• [What to produce] In the listing below, print exactly the lines between the line holding "Given: Click the" and the line holding "This screenshot has height=527, width=640.", inclusive, and no more.

(Extracted records)

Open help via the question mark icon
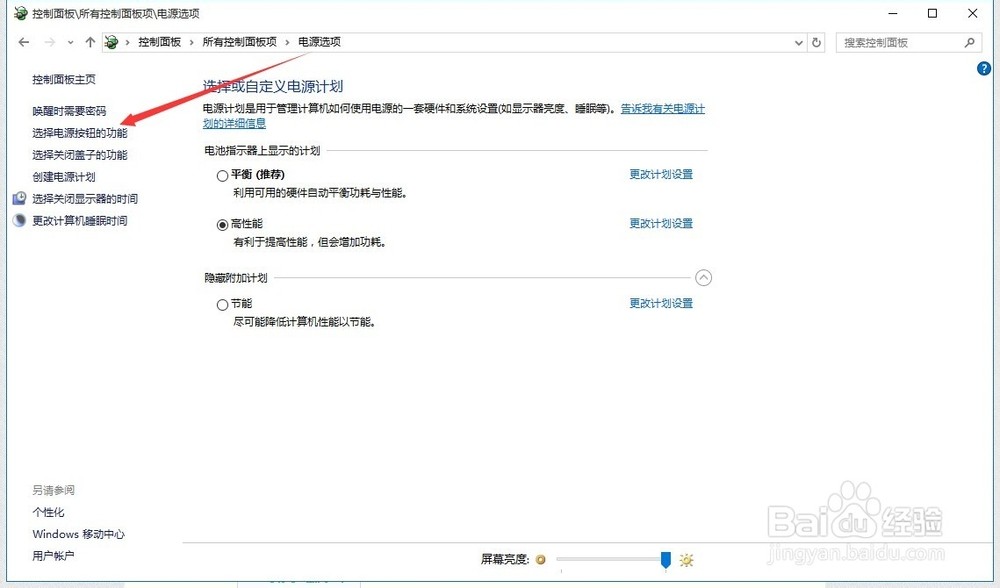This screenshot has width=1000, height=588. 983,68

(End Extracted records)
(Extracted records)

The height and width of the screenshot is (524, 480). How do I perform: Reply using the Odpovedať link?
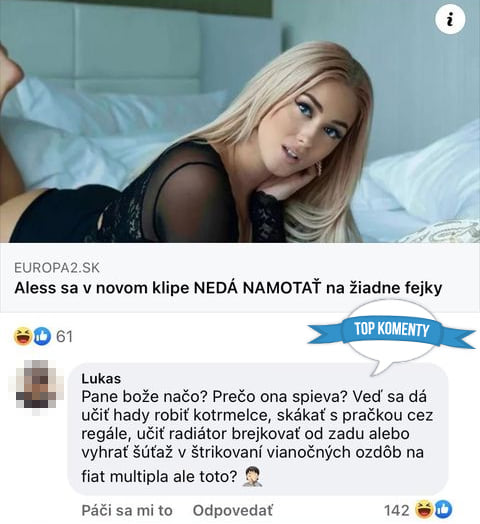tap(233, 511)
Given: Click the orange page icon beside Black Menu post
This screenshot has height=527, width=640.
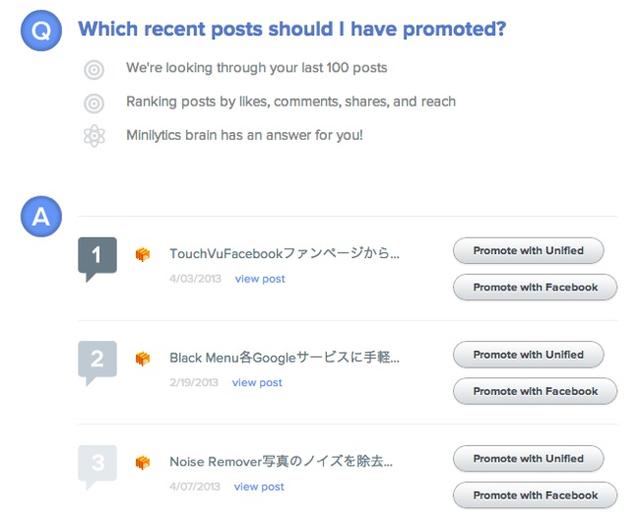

(End Extracted records)

• [Output]
Given: Click the orange page icon beside Black Menu post
This screenshot has height=527, width=640.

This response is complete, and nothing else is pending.